I met Jen in third grade. My family had just moved to Windham, Maine from Heber City, Utah. In an effort to harness my energy and desire to perform, my parents enrolled me into ballet classes. With nine kids my mom was busy and asked around about carpooling to and from dance classes, which were held in Portland (about 15 minutes away).
Coincidentally, one of my third grade classmates also took classes from the same dance school, so my smarty momma hooked up a carpool with the other dancer's mom. Sitting in a back seat for 15 minutes while her mom drove us to and from dance class gave me and my carpool pal a lot of time to chat and giggle. Soon, Jen and I were inseparable.

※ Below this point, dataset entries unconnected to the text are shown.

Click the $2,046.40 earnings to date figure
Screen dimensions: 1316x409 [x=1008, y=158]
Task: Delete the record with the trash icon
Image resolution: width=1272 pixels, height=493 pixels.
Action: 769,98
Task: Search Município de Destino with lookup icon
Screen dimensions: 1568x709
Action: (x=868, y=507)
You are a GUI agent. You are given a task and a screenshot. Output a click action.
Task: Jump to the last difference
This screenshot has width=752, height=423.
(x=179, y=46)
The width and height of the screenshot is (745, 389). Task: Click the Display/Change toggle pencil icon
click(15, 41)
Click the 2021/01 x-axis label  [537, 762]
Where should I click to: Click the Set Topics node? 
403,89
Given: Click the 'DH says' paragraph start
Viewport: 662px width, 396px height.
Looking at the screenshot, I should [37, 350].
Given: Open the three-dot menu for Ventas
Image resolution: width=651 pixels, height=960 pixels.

Throughout elementary school, junior high, and high school, we did nearly everything together. We even joked that we shared a brain. You know the kind of friend that finishes your sentences, knows exactly what movie reference you're talking about and laughs at all of your dumb jokes? That was Jen.
Then, I moved to Utah for college. We slowly fell out of contact. My parents moved from Maine to the West and the only remaining family tie there was a brother with whom I wasn't super close.
I would dream about Jen every now and then. Mostly I'd wake up feeling empty and sad. I'd put it out of my mind and tell myself, "people move on and so should I." But, I secretly longed for that connection with an old friend who had known and loved me when I was a chubby, self-conscious dancer worried about the rolls of fat that couldn't be hidden in her leotard. Jen was that friend for me. She always lifted me up and made me laugh.
My 20-year high school reunion was two weeks ago. I went to Maine and we reunited. I was just a little nervous that we wouldn't connect...but, I plunged in and just two weeks ago, I got my best friend back. Like old times we laughed, finished each others sentences, and were goofy and wacky together. I felt like a kid. Now we have weekly Skype dates...almost like we're in the back of her mother's car on the way to dance class.
It is one of the blessings of old friends that you can afford to be stupid with them.
- Ralph Waldo Emerson
There's something to be said about spending time with someone who has known you for 30 years. I love the friendship we had, but I'm giddy over the friendship we're reconnecting and building.